In memory of Private Stephen Lazaroff. who was killed in action in Italy, 1944.
Remembrance Day is a special day for me because I served for 32 years in the Canadian Armed Forces. Every year on the 11th of November, my unit would all fall in for the parade, to pay homage to our brothers in arms, who went off to do their service. Many did not come back, their bodies interred in the battle field cemeteries that are sited throughout the world. Some came home with injuries that would eventually take their life. . Others suffered in silence with mental stress that we cannot understand because we were young and did not know the ravages of war.
Now I am retired.
On the 11th of November every year I put on my military coat and my beret, I pin up my medals, and make my way into the city, to the cenotaph. This day is usually the first real cold day of the season. The wind blows with a bite, forcing us to raise our collars. The ground is frozen solid, making us stamp our feet in order to keep the feeling in our toes. It snows on most Remembrance days, and on some days it would rain. This does not stop us from going. For us, it is a day to remember.
The Remembrance Day gathering is also a time to link up with old friends. Before we would form up for the ceremony, We would wander through the gaggle of men and women, some wearing partial uniforms, others in the legion dress, and sadly many in street clothes that tell of hard times. We would wander about studying the faces of those gathered. Each is searching for someone that they may have served with. Every once in a while walking about, someone would see a face that looked familiar. It may have been a glint in the eye, or the way the lips would turn up in a smile. Sometimes it would be a medal that was worn that told of his service. Most of the gathered would have grey hair. Some would walk with stoop, and others required the assistance of a walking stick or a chair with wheels. I would look at them, and they would peer back. Recognition would result in an exchange greeting, as we tried to remember if it was Corporal Bill Dodds, or was it Lieutenant Dorothy Warner. Sometimes recognition was immediate and the greeting was a warm "How are you doing Jack?" Our eyes would light up when we found old friends.
The reunions were joyous; we would try to jam long periods of separation into a few moments. "Where are you living now? How are the children? I got a bad case of cataracts, or my knees are shot." We would laugh and talk about our grand kids and relate stories about our last trip to the south. There would be a quick shake of hands and a promise keep in touch. Then, we would search out another, and the conversation would repeat itself.

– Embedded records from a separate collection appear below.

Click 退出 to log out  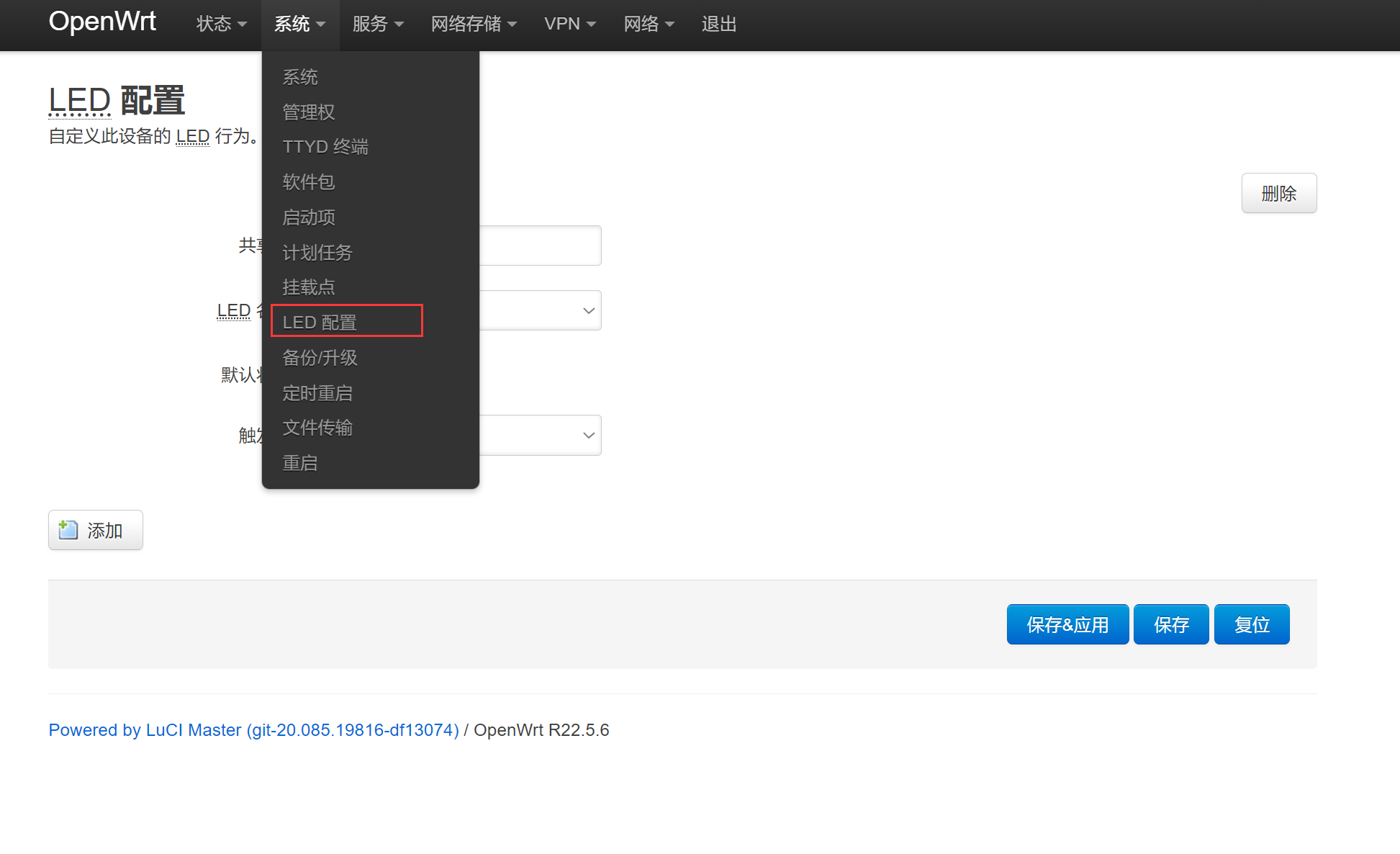coord(718,24)
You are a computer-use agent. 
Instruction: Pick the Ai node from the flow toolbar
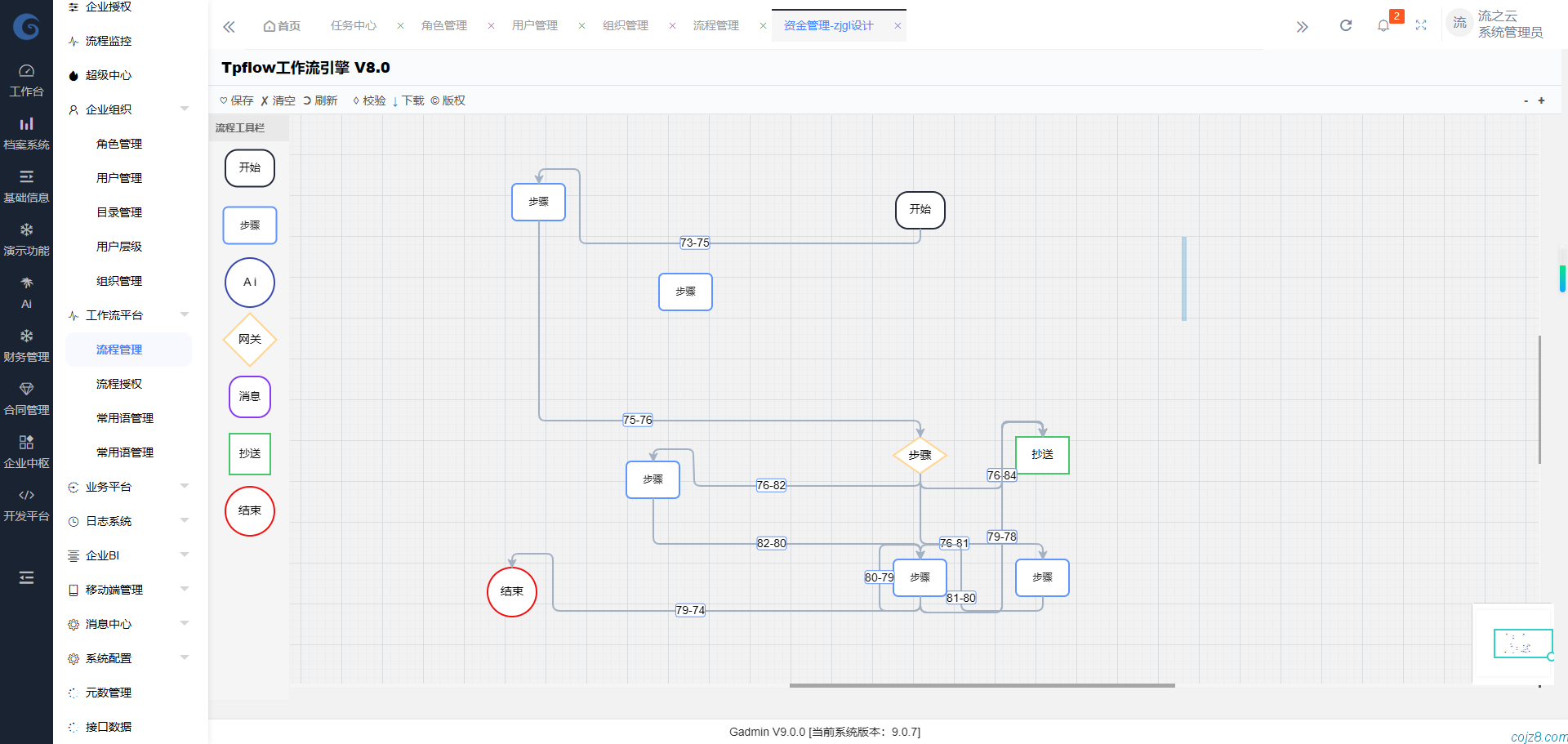[249, 283]
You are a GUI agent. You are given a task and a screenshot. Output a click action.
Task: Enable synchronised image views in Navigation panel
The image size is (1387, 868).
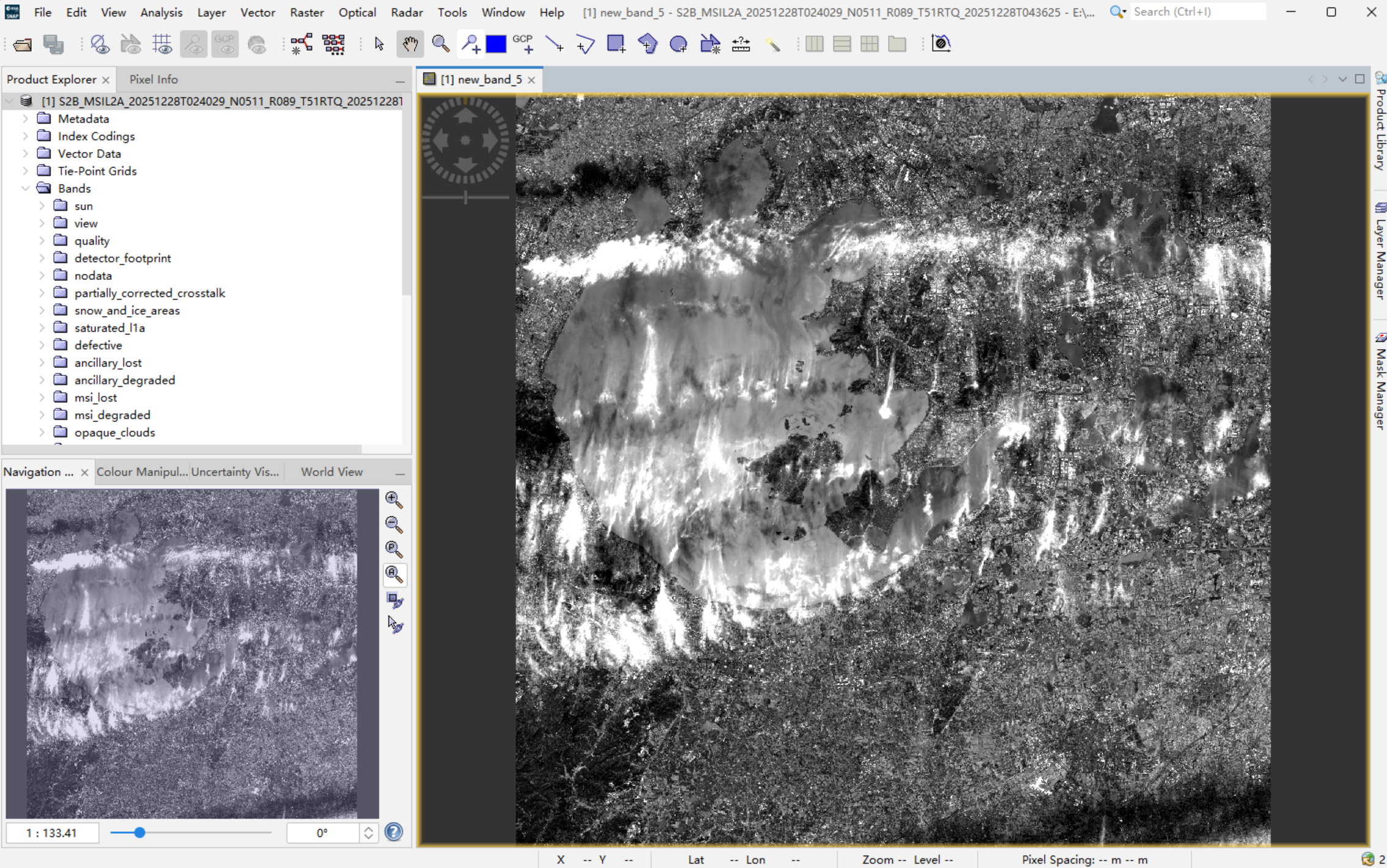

This banter would continue until called to parade. The solemn ceremony would begin and we would all fall silent. Everyone would become an individual thinking of those who died in previous wars, their military service and those who were bravely fighting in theaters of war today.
We would also think of the older veterans who were no longer amongst us. Spaces where they stood with friends now are empty. Many have disappeared. There was one fellow who wore his WWII Khaki uniform with boots, and putties, and full pack. Everybody would shake his hand and complement his dress. He was a reminder to the older veterans of what the young men looked like when they shipped out, in the early days of WWII. Last year I noticed that he was missing.
I always thought that I was one of the younger guys at the parade but last year a young lieutenant came up to me and asked if I would like a chair up front; with a blanket to keep my legs warm, a kind reminder that I am becoming one of the older guys in the parade. I said no thank you; I will stand with the younger crew.
While I am standing quiet I think about my generation of service members. We were fortunate, in that our duty was not as difficult as the Veterans of the great wars and of Korea. My generation served during the Cold War period. We trained and prepared for what I am happy to say, did not materialize. We were the deterrent. Nevertheless, periods of separation from family and friends were difficult. We were lucky because we knew when we would be reunited with our family. Those in the great wars did not know if and or when they would see their families.
Lieutenant Colonel John McCrae's poem "In Flanders Fields." will echo in my thoughts.
This year when I go the cenotaph, I am sure I will see younger veterans. They carry the medals of Bosnia, Dessert Storm, Afghanistan and other theaters of war. These young people served with pride and they have returned with scars of physical and mental injuries. They will have returned with memories of their brothers in arms who did not.
So when I stand in the snow, the rain, holding my coat against the damp cold wind and the freezing temperatures, I will remember. I will add the fallen and the injured from these wars to all those of previous wars to my thoughts and prayers. And when the Last Post sounds, there will be a tear in my eye.